Im sorry , if it came across that way but i meant to put univerals where the star cups are in between the front and rear driver. Never wanted to put a universal at the motor end. I know this is not the normal place for failure but i want to eliminate them completely. As far as the brass/ steal collar idea , thats what i meant by a sleeve in my prior post. So it sounds like im on the right track , no pun intended. You got to remember im working from pictures so its a little hard to get the full picture as of right now. As far as new shafts. I guess the idea is to give me a little more freedom in eliminating the center star couplings. 
I want to get rid of the couplinps all together, so although a good idea with using the collar over the coupling. I will have to figure out a different way or go with the way i mentioned above. Thanks for the insight. 
Is there i a way i could these the pictures of the modified drives. Thanks The Roundhouse RnR


----------



## Michael Glavin (Jan 2, 2009)

Roundhouse,
As far as I know the failure mode is at the first coupling at the motor and first shaft. The pictures I provided above shows the damaged first cup and LGB’s answer to the problem with a different type of brass male adapter on the motor shaft and a matching female piece for the shaft.
PM with an email address and I’ll send you the pictures of the modified drives.
Michael


----------



## gtrainman (Jan 5, 2008)

This is what the upgraded coupling looks like. 
See the pic on this Ebay ad. 
http://www.ebay.com/itm/LGB-MIKADO-...934559?pt=Model_RR_Trains&hash=item27c9a7b01f


----------



## TheRoundHouseRnR (Jul 15, 2012)

Been doing some more research. Some people mention the cups spin on the shaft, others say the star shaped brass pieces wears out the teeth in the cups and Dan from train-li talks about wheels going out of quarter. There seems to be a lack of knowledge as to what exactly is the week link of the system or if its a combo of all three. I found some pictures in an earlier post. It shows the shafts ends being square and not round. I would hope the knew drive with the ends of the shaft being square takes care of the problem of cups spinning on the shaft. Now this leaves the other two problems as potential week points. 

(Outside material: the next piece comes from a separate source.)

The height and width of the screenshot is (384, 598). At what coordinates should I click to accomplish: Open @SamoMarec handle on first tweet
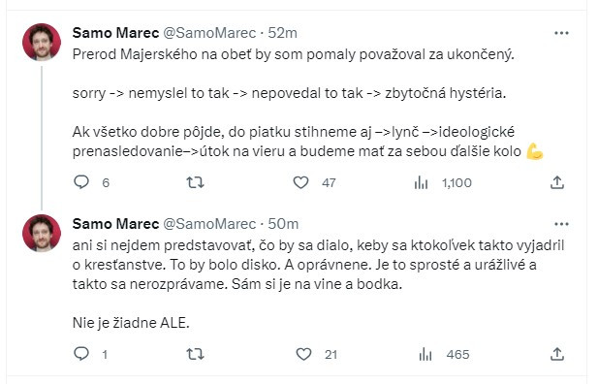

What was the thought behind redesigning the cup on the engine side? Was it the hope that removing the star shaped cup and replacing it with the new design on the motor side alone would beef up the rear axial in hopes that would take majority of the load of the train and the other two star shaped cups would have less to cope with. Although ,i doubt that is possible. Both front and back axial should see the same amount of load in relation to what the train is pulling. And why the motor end? There is no pivoting happening at that end. So i would think the star shaped drive would be more of an issue on the center two where pivoting would cause excesive wear. 

Was it because the motor shaft would heat up under load and cause the brass star to heat up and melt down the fragile teeth inside the cup? That would make a little more sence but still leaves me puzzled why lgb didnt change the other two in the center. A universal could have worked there or im thinking of the old HO dog bone universal joint. 

I only hear of the wheels going out of quarter when Dan brings it up. Not saying i dont beleive dan , as he knows alot about LGB but anyone else run into this problem? 

I got a pm from one member with a possibilty of having a used mikado forsale thats got one foot in the grave but im still looking till he knows for sure. Any thoughts? The Roundhouse RnR


----------



## Michael Glavin (Jan 2, 2009)

I’d suggest that the cups suspended between the two supported shafts are less likely to fail irregardless of the drive pivoting and side loads associated herein. The center shaft with its two cups is supported between two rigid shafts; each shaft is supported with two bearings, the bearing supported shafts run true while the center shaft with cups float so to speak. Rigidly fastened universals cannot adsorb the changes that occur in the length of the center shaft as the drive pivots.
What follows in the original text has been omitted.